Member of the Virginia House of Delegates from the Kanawha County district
- In office 1792–1794
- Succeeded by: Thomas Lewis Jr.

Personal details
- Born: 1746 Orange County, Colony of Virginia
- Died: 1802 (aged 55–56) Kanawha County, Virginia
- Party: Federalist
- Spouse: Catherine Carroll
- Occupation: Spy, military officer
- Profession: Politician
- Allegiance: Thirteen Colonies
- Branch: Virginia Militia
- Service years: 1774–1792
- Rank: Major
- Unit: Morris' Company of Rangers
- Conflicts: Lord Dunmore's War American Revolutionary War Northwest Indian Wars Whiskey Rebellion

= William Morris (Virginia politician) =

American politician and soldier (1746–1802)

William Morris Jr., Esq. (December 17, 1746 - November 6, 1802) also known as "Old Billy", was a Virginia military officer, spy, sheriff and politician who served in the Virginia House of Delegates representing in Kanawha County, Virginia from 1792-1794. Morris served alongside Daniel Boone during the American Revolution, and is best known as the first permanent European settler in the Kanawha Valley, and often misrepresented for his father. Two years before his death in 1800, Morris was appointed as one of the commissioners for supervising the Presidential Election between Thomas Jefferson and John Adams. He was also associated to James Monroe, who Morris exchanged letters with during his time in the Virginia House during Monroe's tenure as governor.

== Family ==
William Morris Jr. is the son of William Morris, a veteran of the French and Indian War, and Elizabeth Stapp from Orange County, Virginia. Stapp was the daughter of tobacco Planter Joshua Stapp. William had nine siblings: Henry, Leonard, Joshua, John, Achilles, Levi, Elizabeth, Benjamin and Frances.

William was a cousin by marriage to Daniel Boone, through brother's Leonard's second wife Margaret Lykins (Larkin) - a descendant of Sven Gunnarsson.

William's children include notably William Morris (b.1775), soldier, inventor and politician who served in the Virginia House of Delegates from 1796 to 1807; Jane (b.1770) who married Major John Hansford who also served in the Virginia House from 1811 to 1818; and Carroll Morris (b.1779) who served in the Virginia House in 1804.

# Collected material
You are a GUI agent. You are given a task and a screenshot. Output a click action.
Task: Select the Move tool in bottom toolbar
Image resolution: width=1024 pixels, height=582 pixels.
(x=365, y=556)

# Exercise objective
Please continue the biography of William Morris from where it stops.

# Solved exercise
William's notable nephews include United States House of Representatives Calvary Morris, bishop Thomas Asbury Morris, Illinois House Representative Lt. Col. Achilles Morris (who defeated Abraham Lincoln in 1832), and Edmund Morris who served in the Virginia House in 1808.

== Early life and Surveys ==
William married Catherine Carroll on May 10, 1768 in Orange, Virginia. Catherine's sister Mary wed Rev. John Alderson (March 5, 1738 - March 1821). The two moved their family to Augusta County, Virginia near Muddy Creek alongside William's brothers John,Leonard Morris, and John Jones (brother in law) shortly thereafter.

In February 1773 William Morris, John Morris, John Jones, Walter Kelly, John Herd, James Campbell, James Pauley, Peter Shoemaker, Curtis Alderson (brother of John Alderson), John Alderson, Archibald Taylor and Philip Cooper set out from Muddy Creek, part of the New River settlements, to make land improvements in the Kanawha Valley. According to court testimony in 1800 and 1832, William and John Morris were identified as brothers.

The Bullitt Expedition occurred two months later departing from the New River in April 1773. This group included approximately 40 men, Joshua Morris (brother of William), Captain Matthew Arbuckle, Rev. John Alderson, John Van Bibber, Peter Van Bibber, John Field and others.

According to the testimony of John Jones in his Revolutionary War pension, William, John Morris, Walter Kelly, James Campbell and others had begun to settle in spring of 1773. Another account by Col. John Stuart and others detailed, "In the Spring of 1773, a few individuals had begun to make improvements on the Kanawha River below the falls, and some land adventurers were making surveys in the same section."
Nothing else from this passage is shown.